- 14 September 2018
- Transport / Logistics Services
The media has been abuzz with John Lewis Partnership’s announcement that its profits fell by 99% for the first half of 2018 to £1.2 million. The company put this down to its ‘price match promise’ and the fact that rival firms had been involved in a discounting extravaganza.
The omnichannel retailer’s portfolio includes the Waitrose grocery chain.
Looking to the full year trading statement, John Lewis warned that profits would be substantially lower than originally forecast.
At the moment there is also a rebranding program, with the firm being renamed John Lewis & Partners as well as Waitrose & Partners in an attempt to highlight the fact that it’s 85,000 members of staff are co-owners of the business they work with.

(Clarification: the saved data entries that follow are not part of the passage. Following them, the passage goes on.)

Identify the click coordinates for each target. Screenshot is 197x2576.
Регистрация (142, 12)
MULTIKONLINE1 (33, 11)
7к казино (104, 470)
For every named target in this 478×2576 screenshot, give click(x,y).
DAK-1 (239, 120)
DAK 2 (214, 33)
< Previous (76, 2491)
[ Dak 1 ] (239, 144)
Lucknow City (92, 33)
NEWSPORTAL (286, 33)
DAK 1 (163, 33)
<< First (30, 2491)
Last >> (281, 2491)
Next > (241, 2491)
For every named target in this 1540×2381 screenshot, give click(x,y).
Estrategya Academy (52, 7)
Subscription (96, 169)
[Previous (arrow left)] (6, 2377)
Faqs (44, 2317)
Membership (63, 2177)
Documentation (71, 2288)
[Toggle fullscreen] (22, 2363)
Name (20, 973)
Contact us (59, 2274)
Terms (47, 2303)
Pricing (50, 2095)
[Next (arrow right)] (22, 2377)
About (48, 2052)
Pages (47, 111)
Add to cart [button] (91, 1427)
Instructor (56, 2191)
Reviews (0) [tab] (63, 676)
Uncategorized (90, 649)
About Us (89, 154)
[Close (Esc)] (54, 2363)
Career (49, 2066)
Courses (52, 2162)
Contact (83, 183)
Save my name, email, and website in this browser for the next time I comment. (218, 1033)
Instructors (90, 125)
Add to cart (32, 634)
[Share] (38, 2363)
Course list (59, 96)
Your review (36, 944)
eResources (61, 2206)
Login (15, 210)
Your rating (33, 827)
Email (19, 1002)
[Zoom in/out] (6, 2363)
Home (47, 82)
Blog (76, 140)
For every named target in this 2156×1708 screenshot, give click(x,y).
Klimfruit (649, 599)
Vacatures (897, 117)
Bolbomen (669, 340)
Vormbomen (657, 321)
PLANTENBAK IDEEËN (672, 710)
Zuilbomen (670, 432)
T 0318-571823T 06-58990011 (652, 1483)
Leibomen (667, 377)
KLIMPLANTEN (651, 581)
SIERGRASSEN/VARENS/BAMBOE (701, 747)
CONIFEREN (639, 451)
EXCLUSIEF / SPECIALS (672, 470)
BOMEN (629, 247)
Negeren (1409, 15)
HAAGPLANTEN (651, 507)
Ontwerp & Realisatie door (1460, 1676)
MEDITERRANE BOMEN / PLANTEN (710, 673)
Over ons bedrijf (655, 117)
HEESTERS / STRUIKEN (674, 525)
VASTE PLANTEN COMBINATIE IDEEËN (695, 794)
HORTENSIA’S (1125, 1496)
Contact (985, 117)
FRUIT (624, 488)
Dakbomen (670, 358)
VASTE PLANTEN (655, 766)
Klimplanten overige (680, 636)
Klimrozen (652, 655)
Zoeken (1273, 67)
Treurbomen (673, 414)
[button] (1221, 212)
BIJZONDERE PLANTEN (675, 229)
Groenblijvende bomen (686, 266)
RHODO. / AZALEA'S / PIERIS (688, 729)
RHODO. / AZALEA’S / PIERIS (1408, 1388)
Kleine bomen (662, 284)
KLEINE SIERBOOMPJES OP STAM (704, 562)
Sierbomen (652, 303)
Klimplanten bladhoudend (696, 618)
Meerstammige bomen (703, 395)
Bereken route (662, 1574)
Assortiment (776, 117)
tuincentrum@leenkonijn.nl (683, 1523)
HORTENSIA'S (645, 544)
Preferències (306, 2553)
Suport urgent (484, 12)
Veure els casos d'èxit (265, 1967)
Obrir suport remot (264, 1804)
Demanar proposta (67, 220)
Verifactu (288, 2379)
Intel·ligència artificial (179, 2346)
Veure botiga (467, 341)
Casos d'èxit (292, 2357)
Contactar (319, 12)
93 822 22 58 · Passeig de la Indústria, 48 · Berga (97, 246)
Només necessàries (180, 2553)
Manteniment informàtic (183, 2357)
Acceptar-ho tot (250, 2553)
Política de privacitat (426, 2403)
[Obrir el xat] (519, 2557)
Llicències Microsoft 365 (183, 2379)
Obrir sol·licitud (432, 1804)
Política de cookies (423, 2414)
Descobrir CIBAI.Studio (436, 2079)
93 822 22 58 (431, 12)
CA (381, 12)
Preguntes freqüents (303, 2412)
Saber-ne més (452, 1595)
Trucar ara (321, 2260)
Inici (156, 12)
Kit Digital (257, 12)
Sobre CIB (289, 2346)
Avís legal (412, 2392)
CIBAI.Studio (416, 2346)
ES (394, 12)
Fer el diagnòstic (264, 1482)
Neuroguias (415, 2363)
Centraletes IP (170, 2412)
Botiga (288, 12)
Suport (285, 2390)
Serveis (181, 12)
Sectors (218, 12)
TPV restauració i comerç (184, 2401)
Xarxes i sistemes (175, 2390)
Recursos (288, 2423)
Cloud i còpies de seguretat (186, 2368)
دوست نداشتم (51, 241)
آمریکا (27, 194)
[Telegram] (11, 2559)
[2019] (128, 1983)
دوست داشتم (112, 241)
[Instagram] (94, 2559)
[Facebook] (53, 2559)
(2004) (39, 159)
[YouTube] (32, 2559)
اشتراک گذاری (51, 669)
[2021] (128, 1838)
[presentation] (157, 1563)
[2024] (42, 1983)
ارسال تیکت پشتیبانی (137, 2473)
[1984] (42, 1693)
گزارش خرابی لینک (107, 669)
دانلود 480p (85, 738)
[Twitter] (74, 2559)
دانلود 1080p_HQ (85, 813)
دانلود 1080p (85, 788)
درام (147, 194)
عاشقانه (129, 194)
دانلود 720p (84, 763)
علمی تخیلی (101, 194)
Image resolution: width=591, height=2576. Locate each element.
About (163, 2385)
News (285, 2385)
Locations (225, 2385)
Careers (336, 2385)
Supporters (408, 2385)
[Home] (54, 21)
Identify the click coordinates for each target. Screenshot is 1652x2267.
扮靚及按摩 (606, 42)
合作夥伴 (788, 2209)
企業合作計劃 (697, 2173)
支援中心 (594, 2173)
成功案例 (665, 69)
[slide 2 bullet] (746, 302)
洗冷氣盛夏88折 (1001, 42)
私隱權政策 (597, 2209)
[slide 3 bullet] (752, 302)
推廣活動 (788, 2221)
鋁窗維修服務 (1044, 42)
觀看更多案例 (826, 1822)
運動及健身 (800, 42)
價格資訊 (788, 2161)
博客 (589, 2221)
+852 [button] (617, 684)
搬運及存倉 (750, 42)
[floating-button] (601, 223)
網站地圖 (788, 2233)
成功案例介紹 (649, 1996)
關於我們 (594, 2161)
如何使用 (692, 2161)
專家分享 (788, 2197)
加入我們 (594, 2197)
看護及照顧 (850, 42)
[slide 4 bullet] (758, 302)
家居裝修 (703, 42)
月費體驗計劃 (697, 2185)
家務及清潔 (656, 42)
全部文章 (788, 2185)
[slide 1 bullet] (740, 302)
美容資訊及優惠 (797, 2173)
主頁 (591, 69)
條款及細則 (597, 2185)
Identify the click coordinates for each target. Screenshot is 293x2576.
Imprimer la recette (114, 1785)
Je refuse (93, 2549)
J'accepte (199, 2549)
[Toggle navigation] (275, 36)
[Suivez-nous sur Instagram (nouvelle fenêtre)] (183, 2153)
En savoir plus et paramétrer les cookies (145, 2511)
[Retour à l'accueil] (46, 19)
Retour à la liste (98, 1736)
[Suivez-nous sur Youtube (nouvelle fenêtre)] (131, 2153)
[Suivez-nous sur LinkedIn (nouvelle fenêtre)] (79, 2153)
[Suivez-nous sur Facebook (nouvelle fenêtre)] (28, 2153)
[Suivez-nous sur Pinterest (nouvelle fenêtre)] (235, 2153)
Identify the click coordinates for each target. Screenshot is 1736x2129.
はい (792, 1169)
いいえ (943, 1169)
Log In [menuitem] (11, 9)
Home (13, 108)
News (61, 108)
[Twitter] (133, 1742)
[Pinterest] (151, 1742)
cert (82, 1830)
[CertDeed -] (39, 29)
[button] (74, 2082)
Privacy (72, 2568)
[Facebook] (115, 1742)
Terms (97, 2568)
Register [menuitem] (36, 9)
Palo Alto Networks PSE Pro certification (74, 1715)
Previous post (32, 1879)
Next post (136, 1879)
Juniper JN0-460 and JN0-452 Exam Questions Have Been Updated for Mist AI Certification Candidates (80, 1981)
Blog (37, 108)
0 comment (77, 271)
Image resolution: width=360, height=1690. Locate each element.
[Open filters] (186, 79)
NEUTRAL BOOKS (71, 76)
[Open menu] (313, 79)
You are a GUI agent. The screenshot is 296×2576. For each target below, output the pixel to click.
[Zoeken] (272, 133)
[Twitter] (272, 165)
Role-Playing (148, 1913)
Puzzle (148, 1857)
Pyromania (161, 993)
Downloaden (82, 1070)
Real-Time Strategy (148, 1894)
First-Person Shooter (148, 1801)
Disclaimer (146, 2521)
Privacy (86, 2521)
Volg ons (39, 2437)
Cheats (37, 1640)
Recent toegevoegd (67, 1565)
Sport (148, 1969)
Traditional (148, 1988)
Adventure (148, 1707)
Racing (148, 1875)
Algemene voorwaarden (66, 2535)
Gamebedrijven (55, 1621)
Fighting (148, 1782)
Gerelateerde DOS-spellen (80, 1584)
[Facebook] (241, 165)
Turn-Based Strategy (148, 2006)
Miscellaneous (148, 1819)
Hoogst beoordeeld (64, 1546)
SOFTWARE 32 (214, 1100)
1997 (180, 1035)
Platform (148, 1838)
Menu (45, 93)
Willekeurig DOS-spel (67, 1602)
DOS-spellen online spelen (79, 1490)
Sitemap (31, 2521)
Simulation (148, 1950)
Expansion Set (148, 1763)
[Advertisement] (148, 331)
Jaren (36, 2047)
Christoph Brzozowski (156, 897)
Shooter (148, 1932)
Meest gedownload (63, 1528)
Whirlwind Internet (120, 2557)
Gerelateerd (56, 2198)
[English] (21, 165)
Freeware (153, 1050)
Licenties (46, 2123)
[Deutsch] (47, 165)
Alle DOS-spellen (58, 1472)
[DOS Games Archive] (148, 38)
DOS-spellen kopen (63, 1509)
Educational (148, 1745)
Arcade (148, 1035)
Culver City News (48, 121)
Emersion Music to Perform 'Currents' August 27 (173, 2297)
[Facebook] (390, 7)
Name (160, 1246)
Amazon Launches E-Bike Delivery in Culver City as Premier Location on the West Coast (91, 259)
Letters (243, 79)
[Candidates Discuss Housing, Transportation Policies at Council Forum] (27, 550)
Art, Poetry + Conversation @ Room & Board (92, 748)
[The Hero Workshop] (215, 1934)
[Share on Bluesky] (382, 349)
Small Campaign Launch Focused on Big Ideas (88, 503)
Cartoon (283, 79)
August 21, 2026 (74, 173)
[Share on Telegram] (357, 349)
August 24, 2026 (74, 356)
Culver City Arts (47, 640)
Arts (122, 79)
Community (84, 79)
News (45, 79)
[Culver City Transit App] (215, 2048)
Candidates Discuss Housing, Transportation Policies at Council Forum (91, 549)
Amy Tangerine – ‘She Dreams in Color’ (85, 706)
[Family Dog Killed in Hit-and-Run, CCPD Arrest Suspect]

In its trading statement, John Lewis stated, ”With the level of uncertainty facing consumers and the economy, in part due to ongoing Brexit negotiations, forecasting is particularly difficult but we continue to expect full year profits to be substantially lower than last year for the partnership as a whole.”
Across the whole business the first half of the year saw the department store business being hit hardest. Sir Charlie Mayfield, the John Lewis Chairman said that the profit squeeze was “what has been the most promotional market we’ve seen in almost a decade”.
Across the e-commerce sector this is quite a shock. John Lewis has a strong e-commerce presence and seems to be making a success of its ‘clicks and bricks’ model where it runs bricks and mortar stores and an online presence simultaneously. It seems that the woes of the High Street have hit the omnichannel retailer very hard. It is not inconceivable that’s a major change program away from the High Street they take place in order to focus on its successful e-commerce business.